She choked out a laugh. “What?” Her head snapped left and right. “What are you talking about.”

“I bought you a piano bar.” My words were low, my confidence waning. I’d never second-guessed myself, but I felt like I was constantly doing that with Aida.

“You bought me a piano bar?” I nodded, wincing as she stared at me like I’d lost my mind. “You’re insane.” She stepped forward, her stomach at the same level as my head with her standing on the stage. “You’re totally, completely insane.” Her hands gripped either side of my face. “But damn if I don’t like it.”

I grinned, my muscles finally relaxing now that I could see the smile on her face. “You like it, then?”

“Like it?” She sighed. “I love it.” Her stare met mine, her light-brown eyes capturing me and promising to never let me go. “I suppose I should play you a song now, huh?”

“I wouldn’t say no to that.” She bent at the waist, placed a barely there kiss on my head, and spun around. I couldn’t look away from her as she stroked the piano and pressed a couple of the keys, but it was when she started playing a haunting tune, getting lost in each of the notes, that I realized how much music meant to her. She was in a world of her own—just her and the music—and I knew then that I would do anything to protect her, even if it was from me.

CHAPTER 14

AIDA

“This is the way my ma taught me how to make cannoli,” Lorenzo’s ma said, putting some ingredients into a bowl. I listened intently, not wanting to miss a single word she said. “First, you add all of the dry ingredients.” She glanced up at me. “Then the butter.” She placed the butter in the bowl and started to mix it with her hands. “You mix it until all of the lumps are gone.” She lifted her hands out of the bowl and pushed it toward me. “You try, cara.”

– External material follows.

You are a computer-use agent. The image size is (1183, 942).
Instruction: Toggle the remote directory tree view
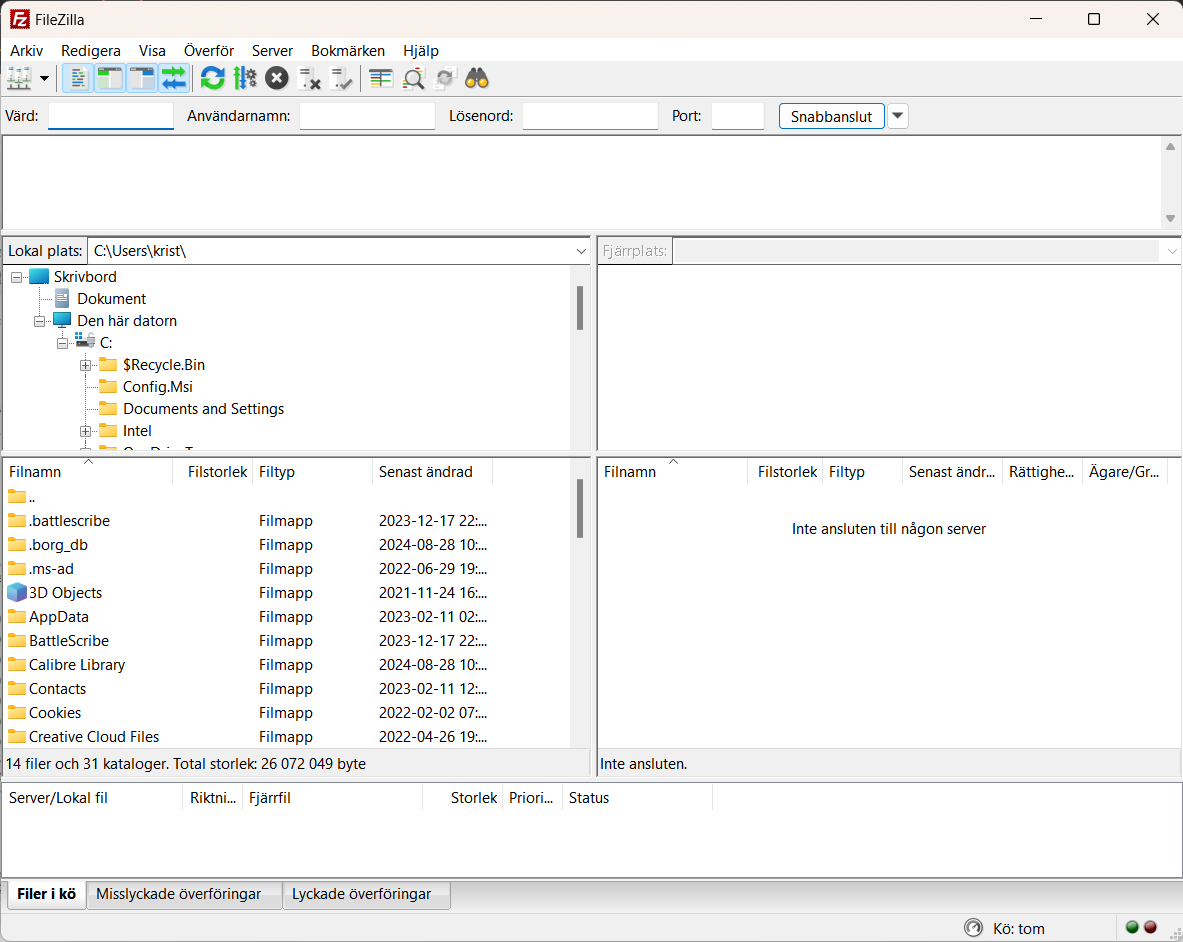142,78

I grinned at the term of endearment she’d started using as I pushed my fingers into the bowl. I’d never made cannoli before. My ma always made savory things because it meant she could batch cook them. I was excited not only to be spending time with Lorenzo’s ma but also learning how to make them the traditional way that she’d been taught.

Ma cracked an egg into a bowl and added something else, whisking it up. “Is it lump-free?”

“I think so.” I wasn’t really sure, but one quick look over my shoulder had her nodding.

“Mix this into a dough,” she said, placing the wet ingredients in and watching as I tried to mix it all together. It mostly stuck to my fingers, and I panicked, thinking I was messing it up. “Here.” Ma reached into the bowl, pulling the mixture off my fingers and then taking over. She was a pro at it, and in no time had made it into the glossiest-looking dough I’d ever seen.

“What do we do now?” I asked Ma.

“We rest and chill it overnight.” She wagged her finger in the air. “Too many times, people try to rush the process, but you need to let all the ingredients merge together to permeate into a tasty dough.” She wrapped the dough in some plastic wrap and moved across the kitchen to the huge fridge. “Perfection takes time, cara.”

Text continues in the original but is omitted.